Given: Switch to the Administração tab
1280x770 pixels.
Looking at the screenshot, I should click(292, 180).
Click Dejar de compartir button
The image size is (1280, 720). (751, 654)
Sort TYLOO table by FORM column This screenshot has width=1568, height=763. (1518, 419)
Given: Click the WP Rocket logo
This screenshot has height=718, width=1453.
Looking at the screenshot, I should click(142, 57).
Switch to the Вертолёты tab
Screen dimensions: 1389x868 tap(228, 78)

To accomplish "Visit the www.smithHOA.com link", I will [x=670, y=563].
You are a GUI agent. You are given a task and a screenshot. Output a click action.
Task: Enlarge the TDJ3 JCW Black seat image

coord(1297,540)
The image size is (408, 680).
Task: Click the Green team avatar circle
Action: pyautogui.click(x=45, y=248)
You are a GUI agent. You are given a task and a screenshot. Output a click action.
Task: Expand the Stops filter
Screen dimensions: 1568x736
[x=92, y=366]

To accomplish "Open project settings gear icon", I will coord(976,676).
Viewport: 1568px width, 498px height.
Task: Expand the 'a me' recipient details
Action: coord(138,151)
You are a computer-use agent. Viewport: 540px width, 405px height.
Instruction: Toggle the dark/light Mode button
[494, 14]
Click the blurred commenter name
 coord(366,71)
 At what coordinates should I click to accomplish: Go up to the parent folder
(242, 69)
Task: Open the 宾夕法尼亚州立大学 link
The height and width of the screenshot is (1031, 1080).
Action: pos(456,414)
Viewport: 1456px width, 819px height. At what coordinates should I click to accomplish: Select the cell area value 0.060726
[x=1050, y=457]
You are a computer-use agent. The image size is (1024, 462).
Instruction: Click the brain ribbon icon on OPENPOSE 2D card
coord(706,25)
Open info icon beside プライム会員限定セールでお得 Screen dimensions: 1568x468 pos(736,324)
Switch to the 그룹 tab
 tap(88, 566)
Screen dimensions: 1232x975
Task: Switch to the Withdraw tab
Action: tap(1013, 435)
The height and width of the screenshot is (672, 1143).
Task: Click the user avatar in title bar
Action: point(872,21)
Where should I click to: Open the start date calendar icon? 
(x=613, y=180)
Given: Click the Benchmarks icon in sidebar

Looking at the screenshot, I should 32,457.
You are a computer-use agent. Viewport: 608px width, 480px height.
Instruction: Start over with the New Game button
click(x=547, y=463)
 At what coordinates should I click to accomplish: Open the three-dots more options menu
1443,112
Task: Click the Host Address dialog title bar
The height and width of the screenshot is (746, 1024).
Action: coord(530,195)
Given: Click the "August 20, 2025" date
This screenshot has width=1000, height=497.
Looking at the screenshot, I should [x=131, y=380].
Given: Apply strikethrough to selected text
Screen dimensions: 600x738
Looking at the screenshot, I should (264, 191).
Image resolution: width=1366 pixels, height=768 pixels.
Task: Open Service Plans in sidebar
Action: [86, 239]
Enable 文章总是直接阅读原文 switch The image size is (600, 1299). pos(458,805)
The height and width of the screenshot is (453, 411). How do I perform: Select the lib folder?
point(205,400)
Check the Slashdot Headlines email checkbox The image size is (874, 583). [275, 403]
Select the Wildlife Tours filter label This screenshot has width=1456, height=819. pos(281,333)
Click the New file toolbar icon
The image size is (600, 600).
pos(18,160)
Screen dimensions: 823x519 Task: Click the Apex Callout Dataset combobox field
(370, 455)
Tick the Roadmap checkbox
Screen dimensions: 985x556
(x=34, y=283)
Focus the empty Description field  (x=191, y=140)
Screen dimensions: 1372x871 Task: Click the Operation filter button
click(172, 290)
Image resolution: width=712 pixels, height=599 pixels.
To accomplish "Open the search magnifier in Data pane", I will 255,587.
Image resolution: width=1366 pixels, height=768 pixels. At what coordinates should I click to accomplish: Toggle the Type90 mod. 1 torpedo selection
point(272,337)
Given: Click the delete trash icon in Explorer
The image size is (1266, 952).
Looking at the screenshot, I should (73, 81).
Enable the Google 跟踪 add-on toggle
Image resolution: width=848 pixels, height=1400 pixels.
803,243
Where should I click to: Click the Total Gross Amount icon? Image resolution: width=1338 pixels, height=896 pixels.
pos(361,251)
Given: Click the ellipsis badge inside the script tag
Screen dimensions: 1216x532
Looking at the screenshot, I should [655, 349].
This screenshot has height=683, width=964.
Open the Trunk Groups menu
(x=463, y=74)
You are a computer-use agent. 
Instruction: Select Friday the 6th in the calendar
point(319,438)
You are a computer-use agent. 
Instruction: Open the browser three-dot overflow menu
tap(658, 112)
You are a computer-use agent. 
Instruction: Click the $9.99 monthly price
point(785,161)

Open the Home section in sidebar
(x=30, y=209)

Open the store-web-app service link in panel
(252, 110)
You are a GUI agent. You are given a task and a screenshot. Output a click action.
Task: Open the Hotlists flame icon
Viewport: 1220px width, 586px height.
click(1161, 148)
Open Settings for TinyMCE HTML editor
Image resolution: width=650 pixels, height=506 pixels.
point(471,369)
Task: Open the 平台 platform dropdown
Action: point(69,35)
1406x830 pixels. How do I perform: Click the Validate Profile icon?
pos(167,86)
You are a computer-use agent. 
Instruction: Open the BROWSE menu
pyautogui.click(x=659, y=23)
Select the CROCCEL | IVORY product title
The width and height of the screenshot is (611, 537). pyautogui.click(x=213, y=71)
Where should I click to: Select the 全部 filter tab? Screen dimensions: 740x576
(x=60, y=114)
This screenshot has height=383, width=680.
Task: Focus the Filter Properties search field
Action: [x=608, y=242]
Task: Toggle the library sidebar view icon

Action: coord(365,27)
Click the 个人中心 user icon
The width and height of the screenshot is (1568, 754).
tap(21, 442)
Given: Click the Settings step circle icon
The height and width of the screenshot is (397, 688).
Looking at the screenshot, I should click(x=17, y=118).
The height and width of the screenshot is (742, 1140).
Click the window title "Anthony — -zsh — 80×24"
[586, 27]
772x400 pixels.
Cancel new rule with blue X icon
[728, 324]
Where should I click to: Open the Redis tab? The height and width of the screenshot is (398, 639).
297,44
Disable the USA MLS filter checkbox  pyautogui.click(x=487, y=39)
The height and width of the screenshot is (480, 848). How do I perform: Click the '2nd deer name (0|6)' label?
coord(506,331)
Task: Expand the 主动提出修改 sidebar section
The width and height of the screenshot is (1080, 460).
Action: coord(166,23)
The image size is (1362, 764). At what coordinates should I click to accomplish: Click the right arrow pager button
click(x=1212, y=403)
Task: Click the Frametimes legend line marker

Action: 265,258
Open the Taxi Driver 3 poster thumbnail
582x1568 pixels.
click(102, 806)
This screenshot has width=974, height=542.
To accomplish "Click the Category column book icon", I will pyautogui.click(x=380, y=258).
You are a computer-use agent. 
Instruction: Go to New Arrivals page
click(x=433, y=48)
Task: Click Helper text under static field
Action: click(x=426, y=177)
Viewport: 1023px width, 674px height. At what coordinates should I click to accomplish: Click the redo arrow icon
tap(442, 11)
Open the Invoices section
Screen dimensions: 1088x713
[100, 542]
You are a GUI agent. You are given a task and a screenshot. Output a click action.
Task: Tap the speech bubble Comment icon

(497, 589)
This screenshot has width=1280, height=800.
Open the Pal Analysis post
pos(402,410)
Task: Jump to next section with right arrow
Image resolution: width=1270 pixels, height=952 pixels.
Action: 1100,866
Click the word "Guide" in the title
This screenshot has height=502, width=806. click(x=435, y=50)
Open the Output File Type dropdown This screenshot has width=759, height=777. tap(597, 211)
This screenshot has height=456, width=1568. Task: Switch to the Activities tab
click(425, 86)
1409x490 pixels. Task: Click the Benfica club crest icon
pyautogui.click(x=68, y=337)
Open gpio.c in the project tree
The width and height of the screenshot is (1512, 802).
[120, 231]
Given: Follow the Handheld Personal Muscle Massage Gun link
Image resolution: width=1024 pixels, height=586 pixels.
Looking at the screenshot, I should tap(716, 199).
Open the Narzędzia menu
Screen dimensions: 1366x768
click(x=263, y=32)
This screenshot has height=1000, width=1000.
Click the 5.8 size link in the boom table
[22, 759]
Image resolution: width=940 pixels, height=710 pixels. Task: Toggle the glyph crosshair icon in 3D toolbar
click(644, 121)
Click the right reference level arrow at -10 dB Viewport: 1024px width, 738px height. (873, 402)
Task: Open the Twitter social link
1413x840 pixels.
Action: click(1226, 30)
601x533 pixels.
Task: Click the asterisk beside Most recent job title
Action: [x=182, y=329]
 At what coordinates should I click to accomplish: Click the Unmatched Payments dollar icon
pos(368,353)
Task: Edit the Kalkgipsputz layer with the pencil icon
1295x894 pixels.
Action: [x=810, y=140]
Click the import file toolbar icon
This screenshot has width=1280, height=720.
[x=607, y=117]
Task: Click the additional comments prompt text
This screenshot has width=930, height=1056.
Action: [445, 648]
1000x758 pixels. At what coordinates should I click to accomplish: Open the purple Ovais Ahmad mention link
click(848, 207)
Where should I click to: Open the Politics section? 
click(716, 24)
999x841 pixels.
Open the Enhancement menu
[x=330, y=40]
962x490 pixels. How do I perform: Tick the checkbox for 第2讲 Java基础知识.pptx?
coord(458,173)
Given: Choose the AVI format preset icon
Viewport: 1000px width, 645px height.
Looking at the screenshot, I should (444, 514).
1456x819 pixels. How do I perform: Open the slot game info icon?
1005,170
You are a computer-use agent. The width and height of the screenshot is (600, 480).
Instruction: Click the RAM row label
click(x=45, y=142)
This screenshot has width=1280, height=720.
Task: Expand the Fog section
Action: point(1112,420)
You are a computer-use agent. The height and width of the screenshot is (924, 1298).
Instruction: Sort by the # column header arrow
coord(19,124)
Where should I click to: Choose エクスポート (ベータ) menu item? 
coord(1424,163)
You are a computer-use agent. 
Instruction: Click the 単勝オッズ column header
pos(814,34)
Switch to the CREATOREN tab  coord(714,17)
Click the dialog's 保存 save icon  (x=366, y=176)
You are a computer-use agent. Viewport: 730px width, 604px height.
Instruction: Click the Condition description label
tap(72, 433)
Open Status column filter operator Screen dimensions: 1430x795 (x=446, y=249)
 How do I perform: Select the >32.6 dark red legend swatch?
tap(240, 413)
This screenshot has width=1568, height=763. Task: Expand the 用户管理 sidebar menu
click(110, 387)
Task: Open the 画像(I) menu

-=-=-

§ **EXERCISE INSTRUCTIONS**: Looking at the data above, write out exactly the lines that start at the one containing "The image size is (600, 600)." and end at the one containing "Focus the empty"; include both and nothing beyond.

§ **YOUR RESPONSE**:
The image size is (600, 600).
pos(18,160)
Screen dimensions: 823x519 Task: Click the Apex Callout Dataset combobox field
(370, 455)
Tick the Roadmap checkbox
Screen dimensions: 985x556
(x=34, y=283)
Focus the empty Description field  (x=191, y=140)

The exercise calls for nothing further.